The task
When a line of the entries contains "arrow", please list that line.

── Information provided

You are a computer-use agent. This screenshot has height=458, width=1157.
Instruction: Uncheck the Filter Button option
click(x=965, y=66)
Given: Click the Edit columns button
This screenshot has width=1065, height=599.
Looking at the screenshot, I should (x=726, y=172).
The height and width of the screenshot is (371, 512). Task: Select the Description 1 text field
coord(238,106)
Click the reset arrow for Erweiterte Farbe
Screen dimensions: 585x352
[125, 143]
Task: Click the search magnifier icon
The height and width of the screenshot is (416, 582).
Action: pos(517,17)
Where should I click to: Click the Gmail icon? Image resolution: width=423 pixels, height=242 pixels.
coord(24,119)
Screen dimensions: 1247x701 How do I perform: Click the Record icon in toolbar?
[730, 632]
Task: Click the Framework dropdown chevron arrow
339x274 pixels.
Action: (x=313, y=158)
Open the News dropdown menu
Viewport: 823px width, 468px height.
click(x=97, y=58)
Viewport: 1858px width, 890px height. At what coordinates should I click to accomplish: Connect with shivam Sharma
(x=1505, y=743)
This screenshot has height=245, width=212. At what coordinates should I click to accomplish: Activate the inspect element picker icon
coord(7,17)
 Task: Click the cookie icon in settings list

────

Response to the task
Click the reset arrow for Erweiterte Farbe
Task: Click the Framework dropdown chevron arrow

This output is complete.